Post # 1
Hi Bees- Do you think that its rude to not extend an invite to your co-workers in the office. I mean, Im sorta on a budget here.. not trying to invite over 60 ppl. But it’ll feel sorta weird talking about my wedding for so long to all these folks who seem to be excited for me and always asking me “how’s the wedding planning going”? LOL What are your thoughts on this?
Post # 3
I’m inviting co-workers to my evening reception but not the ceremony or the meal (which are family and close friends only and still at 140 people).
Post # 4
@Kamazing: I’m in the same position as you and it’s especially tough because we’re a small office with only 10 people. I don’t think you should feel obliged to invite them just because you’ve been talking about wedding planning or they’ve been asking questions. How many people talk about their pregnancy at work? I wouldn’t feel slighted if I wasn’t invited to the birth! If there’s one or two people you’re close to, then yeah, invite them seperately.
@SpecialSundae: My Fiance is Scottish, from Fife-Tayport! He knows nothing about weddings thought and I’m curious how you invite someone to a reception but not the meal? In the US those two things kind of go hand-in-hand.
Post # 5
I am inviting co-workers to my at home reception but not to the actual destination wedding.
Post # 6
I am inviting my co-workers but I only have 12.
Post # 7
Nope, we’re not. We are trying to keep it under 50 people and the coworkers just didn’t make the cut.
Post # 8
I think it depends on how friendly you are with them in general. If you don’t hang out outside of work, I wouldn’t worry about it but if the other way around, I would probably invite those I’m closest to but perhaps be a little honest about it and pair them up from work/in other words invite them sans dates. But you don’t need to mention budget. I’d just blame it on capacity allowances.
Post # 9
I am inviting one co-worker and her boyfriend because she is my closest friend in the office. But I’m limiting it at only her. I have an office of 80+ people so if I start to invite workplace acquaintences, it would get too large.
Post # 10
I invited my coworkers but there are only 4 of them…and of the 4 only 3 are coming…but maybe you could invite them to the ceremony only…If YOU WANTED TOO of course…I’m sure they’d understand…if not…OH WELL…it’s YOUR DAY 🙂
Post # 11
@SugerPlum: The current way that most weddings go in the UK is that you have a ceremony then a drinks reception and a meal for a smaller number of people during the day and then a big dance with a light buffet in the evening (often one straight after the other) so you can invite people who aren’t so close to the evening reception at a much lower cost than inviting them all day.

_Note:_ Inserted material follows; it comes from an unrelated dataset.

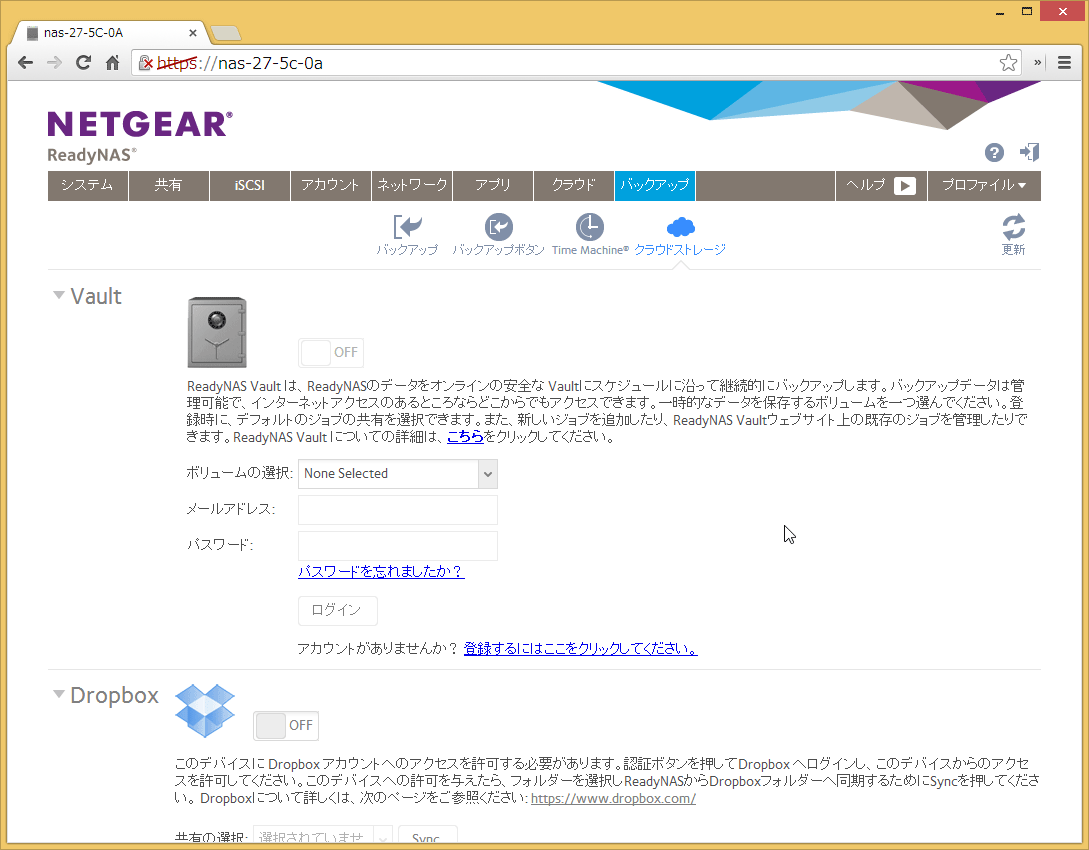Click the Backup (バックアップ) arrow icon
The width and height of the screenshot is (1089, 850).
407,227
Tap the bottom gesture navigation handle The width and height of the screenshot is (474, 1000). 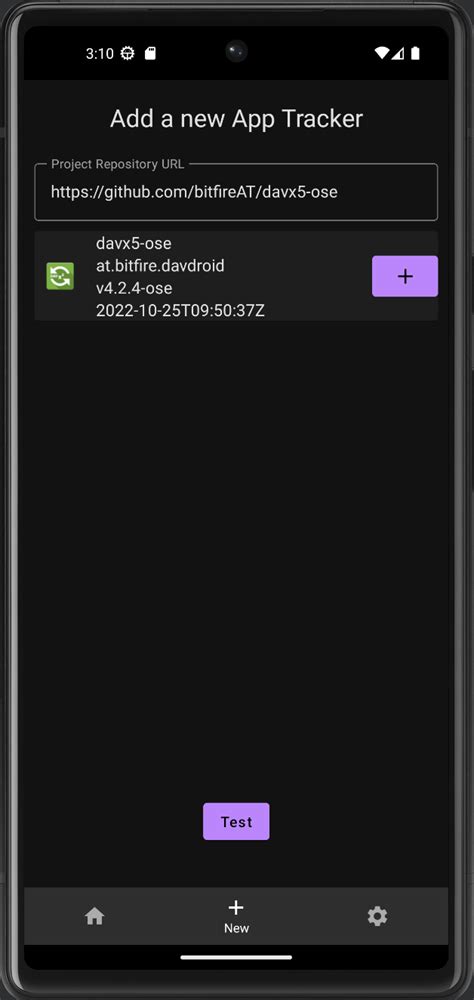[236, 957]
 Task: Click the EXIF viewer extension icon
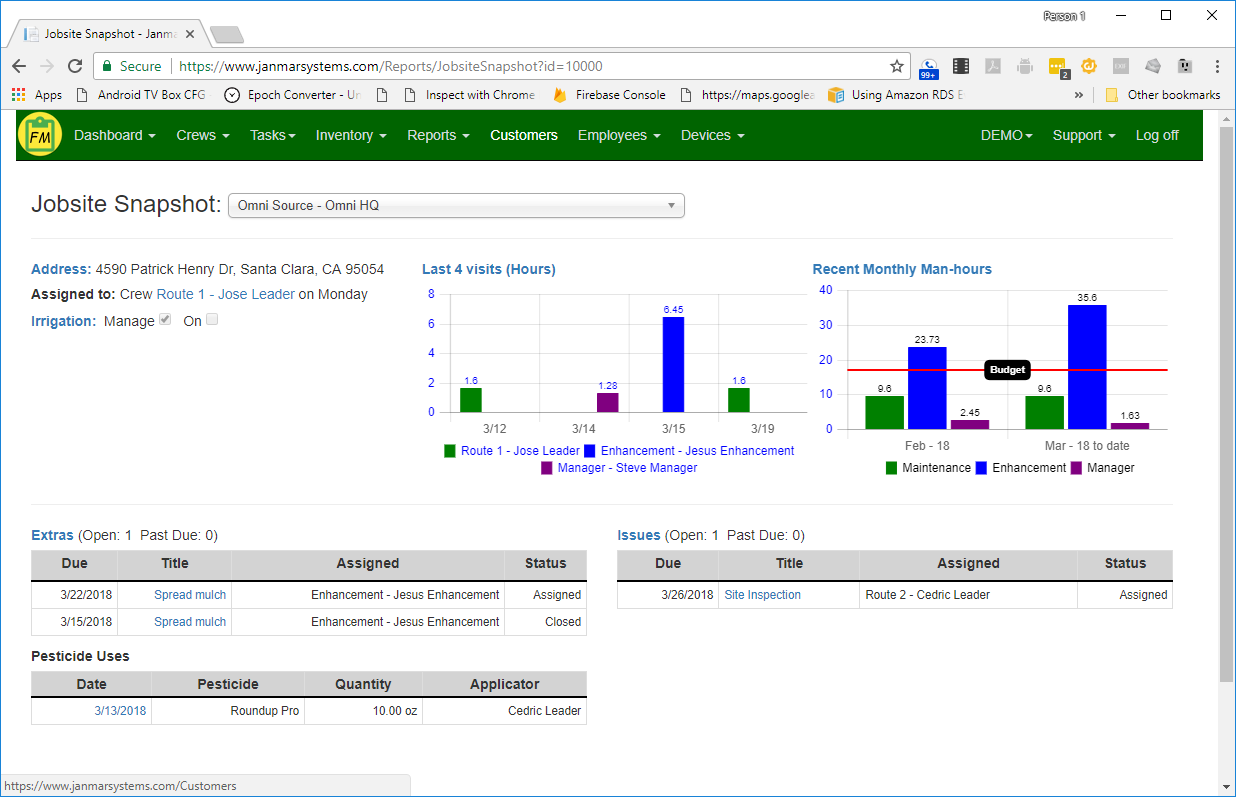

On a separate note, we were up near Tayport at the weekend dropping off a friend of a friend who’d been staying with us.
Post # 12
@Kamazing: It’s rude to discuss an event (in detail) with people not invited to the event, so if you don’t want to invite them I would minimize the wedding talk around the office. Outside of weddingbee and other recent brides or soon-to-be brides, asking “how’s wedding planning?” is generally just a social nicety and all you have to say (and all they really want to hear) is “fine, thanks”.